== The records ==
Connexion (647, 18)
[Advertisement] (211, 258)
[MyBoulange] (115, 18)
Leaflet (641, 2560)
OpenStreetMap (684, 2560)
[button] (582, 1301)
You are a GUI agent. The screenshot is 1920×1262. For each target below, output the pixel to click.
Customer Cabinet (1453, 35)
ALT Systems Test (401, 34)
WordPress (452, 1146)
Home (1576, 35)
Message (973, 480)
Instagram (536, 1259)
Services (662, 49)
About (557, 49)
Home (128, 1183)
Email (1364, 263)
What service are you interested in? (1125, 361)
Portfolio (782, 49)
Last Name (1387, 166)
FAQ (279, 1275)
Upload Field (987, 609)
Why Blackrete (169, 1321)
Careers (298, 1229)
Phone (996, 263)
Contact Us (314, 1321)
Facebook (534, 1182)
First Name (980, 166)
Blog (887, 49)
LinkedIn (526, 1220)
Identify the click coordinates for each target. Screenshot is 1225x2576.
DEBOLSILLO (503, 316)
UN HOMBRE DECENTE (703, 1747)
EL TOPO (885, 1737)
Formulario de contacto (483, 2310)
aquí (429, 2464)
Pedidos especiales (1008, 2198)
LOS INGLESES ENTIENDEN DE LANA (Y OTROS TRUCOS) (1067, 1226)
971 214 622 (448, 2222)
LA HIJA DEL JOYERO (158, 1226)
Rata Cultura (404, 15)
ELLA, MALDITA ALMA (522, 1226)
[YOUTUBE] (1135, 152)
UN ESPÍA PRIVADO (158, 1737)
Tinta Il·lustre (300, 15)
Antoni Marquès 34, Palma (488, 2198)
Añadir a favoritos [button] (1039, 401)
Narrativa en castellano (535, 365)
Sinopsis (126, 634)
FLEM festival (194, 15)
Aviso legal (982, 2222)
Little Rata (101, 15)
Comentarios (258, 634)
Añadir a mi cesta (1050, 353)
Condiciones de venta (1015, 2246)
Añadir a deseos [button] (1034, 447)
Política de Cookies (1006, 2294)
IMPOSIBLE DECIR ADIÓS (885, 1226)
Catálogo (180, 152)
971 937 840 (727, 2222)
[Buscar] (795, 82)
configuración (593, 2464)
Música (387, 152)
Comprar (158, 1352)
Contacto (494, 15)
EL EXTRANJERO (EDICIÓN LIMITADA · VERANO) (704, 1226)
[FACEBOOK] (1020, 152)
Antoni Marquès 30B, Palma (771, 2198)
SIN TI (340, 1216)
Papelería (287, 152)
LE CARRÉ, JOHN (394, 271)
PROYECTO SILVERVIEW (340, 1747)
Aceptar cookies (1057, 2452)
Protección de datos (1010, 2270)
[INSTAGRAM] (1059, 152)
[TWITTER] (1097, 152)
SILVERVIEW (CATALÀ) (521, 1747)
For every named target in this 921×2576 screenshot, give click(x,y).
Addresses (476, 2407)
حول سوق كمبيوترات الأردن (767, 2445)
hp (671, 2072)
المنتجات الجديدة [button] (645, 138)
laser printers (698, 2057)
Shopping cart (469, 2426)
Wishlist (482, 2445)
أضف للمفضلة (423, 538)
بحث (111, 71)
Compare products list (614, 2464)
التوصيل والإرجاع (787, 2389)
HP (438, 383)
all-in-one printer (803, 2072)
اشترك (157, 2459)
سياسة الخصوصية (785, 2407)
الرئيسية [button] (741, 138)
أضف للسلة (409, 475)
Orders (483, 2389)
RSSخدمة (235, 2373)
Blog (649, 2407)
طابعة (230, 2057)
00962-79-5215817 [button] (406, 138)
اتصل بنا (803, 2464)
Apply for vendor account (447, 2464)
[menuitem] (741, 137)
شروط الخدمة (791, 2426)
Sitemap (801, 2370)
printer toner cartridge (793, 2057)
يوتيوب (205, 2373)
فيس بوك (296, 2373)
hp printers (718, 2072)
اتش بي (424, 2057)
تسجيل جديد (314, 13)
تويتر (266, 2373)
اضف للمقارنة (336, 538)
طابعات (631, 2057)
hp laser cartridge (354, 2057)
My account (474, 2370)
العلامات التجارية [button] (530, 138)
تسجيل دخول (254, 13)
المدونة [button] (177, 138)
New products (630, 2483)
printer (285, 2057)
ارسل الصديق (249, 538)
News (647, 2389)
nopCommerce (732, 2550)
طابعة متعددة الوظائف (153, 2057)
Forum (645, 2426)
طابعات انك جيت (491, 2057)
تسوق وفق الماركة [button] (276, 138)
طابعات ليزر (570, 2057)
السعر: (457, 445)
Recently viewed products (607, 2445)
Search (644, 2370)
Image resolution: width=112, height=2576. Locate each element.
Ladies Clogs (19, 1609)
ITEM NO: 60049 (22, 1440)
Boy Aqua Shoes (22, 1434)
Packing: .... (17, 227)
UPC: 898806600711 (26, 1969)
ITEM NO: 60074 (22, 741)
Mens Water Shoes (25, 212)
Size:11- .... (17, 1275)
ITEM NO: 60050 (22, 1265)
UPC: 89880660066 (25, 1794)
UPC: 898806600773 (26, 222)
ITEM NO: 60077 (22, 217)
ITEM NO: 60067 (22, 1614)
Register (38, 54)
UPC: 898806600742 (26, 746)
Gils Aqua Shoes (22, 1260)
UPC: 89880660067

== Task requirements ==
For each line of the material that contains "products", return a copy.

== Answer space ==
Compare products list (614, 2464)
New products (630, 2483)
Recently viewed products (607, 2445)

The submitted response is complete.